▶ **Supplied text**
● ● ● ●

Principle:Trailofbits Fickling Severity Classification
| Knowledge Sources | |
|---|---|
| Domains | Security, Risk_Assessment |
| Last Updated | 2026-02-14 14:00 GMT |
Overview
A graduated risk classification system that assigns a severity level to pickle analysis results on a six-level scale from safe to overtly malicious.
Description
Severity Classification provides a standardized vocabulary for communicating pickle file risk. Rather than a binary safe/unsafe determination, it uses six ordered levels that capture the spectrum of risk:
- LIKELY_SAFE (0) — No unsafe operations discovered
- POSSIBLY_UNSAFE (1) — Some unusual patterns detected
- SUSPICIOUS (2) — Suspicious patterns like unused variables
- LIKELY_UNSAFE (3) — Non-standard imports or tampered structure
- LIKELY_OVERTLY_MALICIOUS (4) — Imports from known-dangerous modules (os, subprocess)

● ● ● ●

▶ **Supplied information**

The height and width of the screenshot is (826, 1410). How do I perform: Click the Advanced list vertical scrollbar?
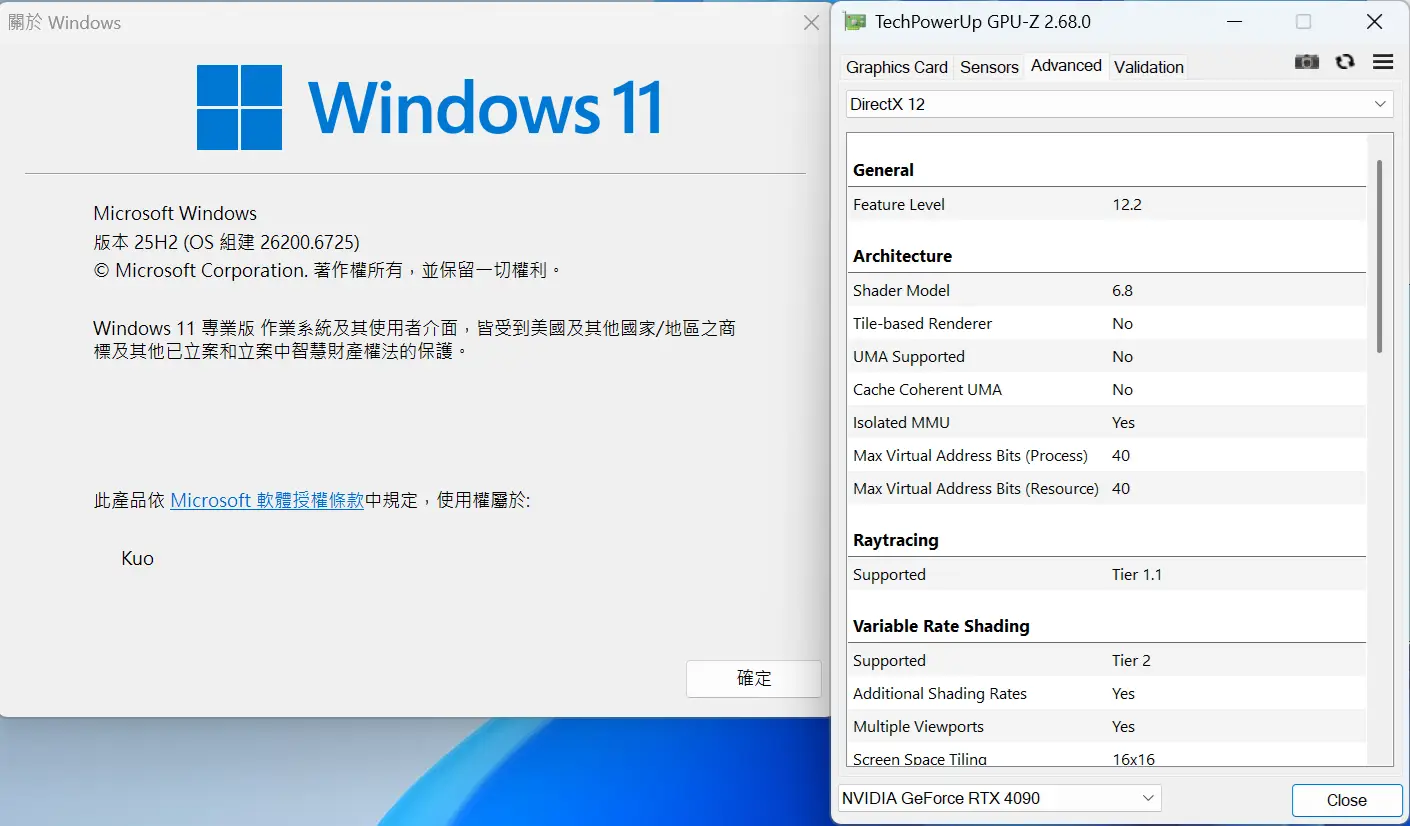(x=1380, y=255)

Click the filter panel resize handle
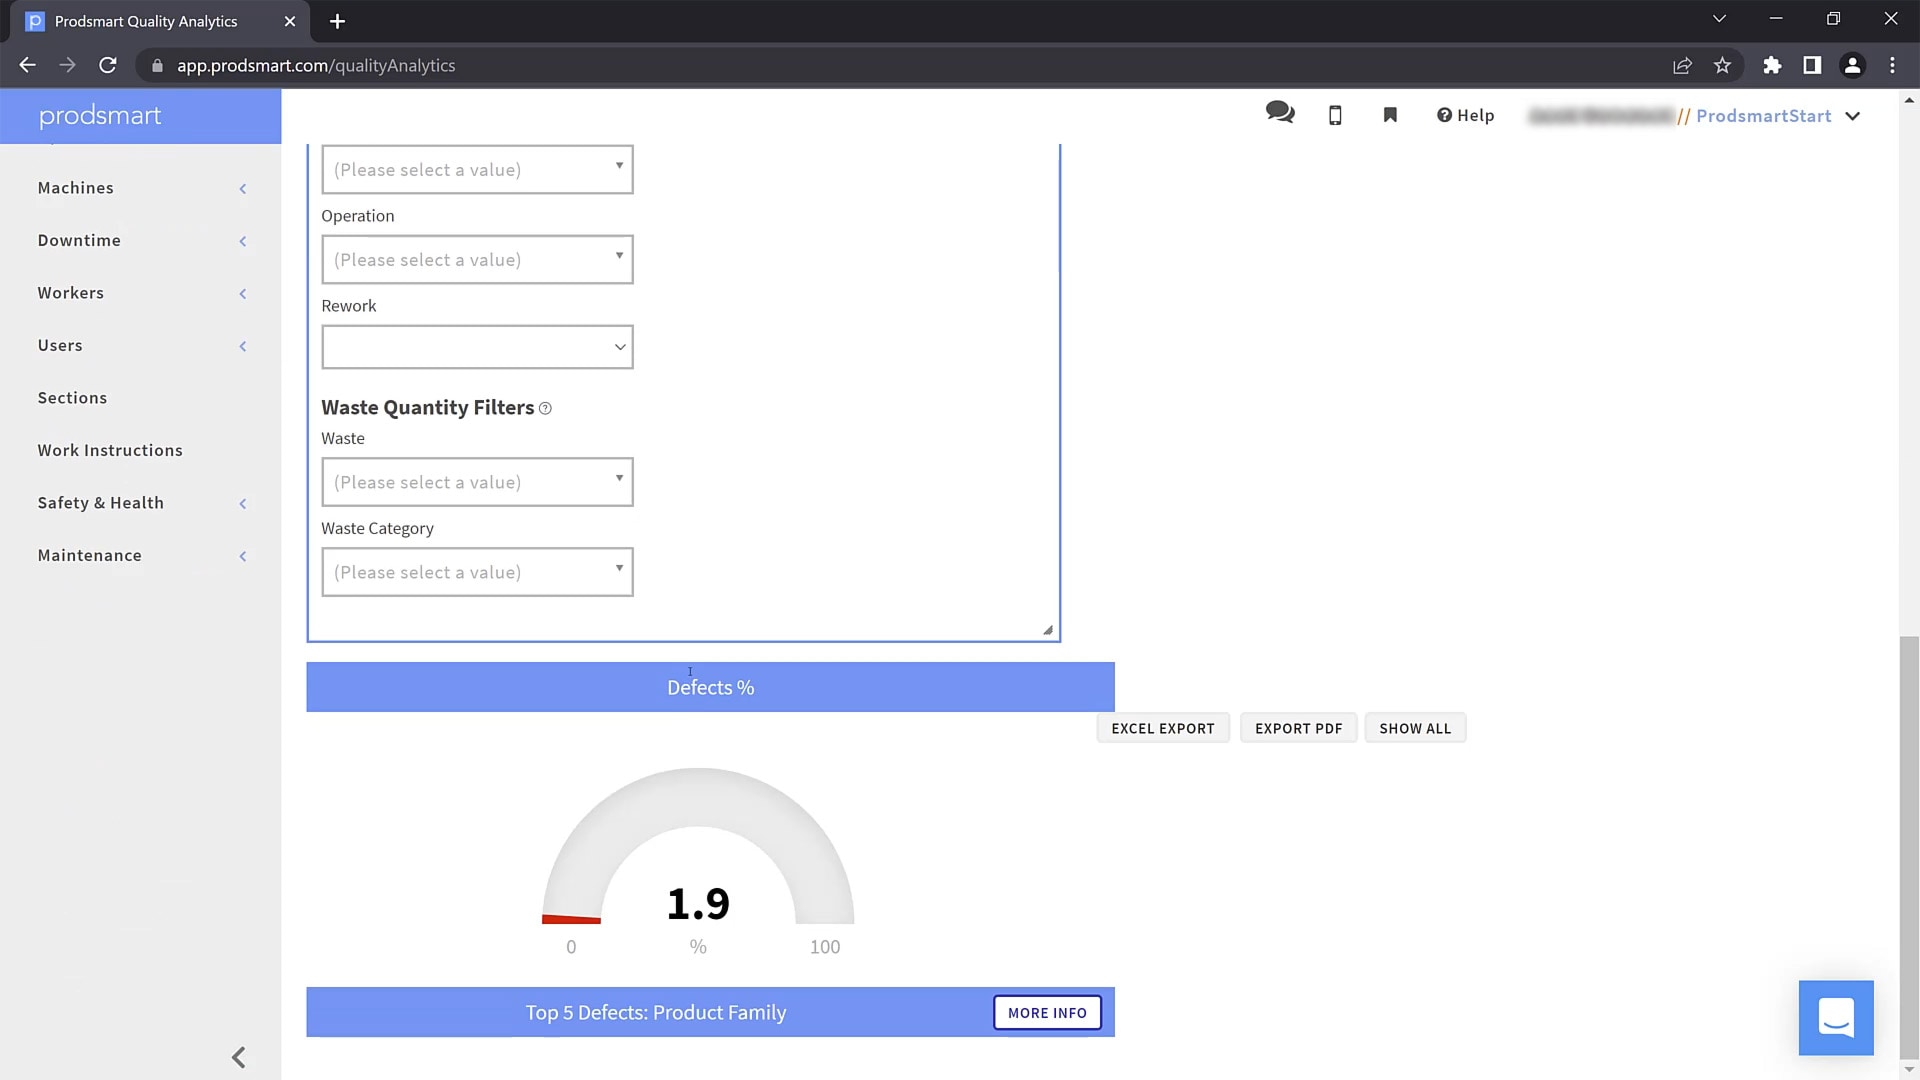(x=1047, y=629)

● ● ● ●

▶ **Task list**
#1 On the severity classification page, which level covers imports from known-dangerous modules such as os and subprocess?
#2 Reproduce the part of the severity classification page starting with "Description" and going on through "modules (os, subprocess)".

▶ **Answers to the problems**
#1 LIKELY_OVERTLY_MALICIOUS (4)

#2
Description
Severity Classification provides a standardized vocabulary for communicating pickle file risk. Rather than a binary safe/unsafe determination, it uses six ordered levels that capture the spectrum of risk:
- LIKELY_SAFE (0) — No unsafe operations discovered
- POSSIBLY_UNSAFE (1) — Some unusual patterns detected
- SUSPICIOUS (2) — Suspicious patterns like unused variables
- LIKELY_UNSAFE (3) — Non-standard imports or tampered structure
- LIKELY_OVERTLY_MALICIOUS (4) — Imports from known-dangerous modules (os, subprocess)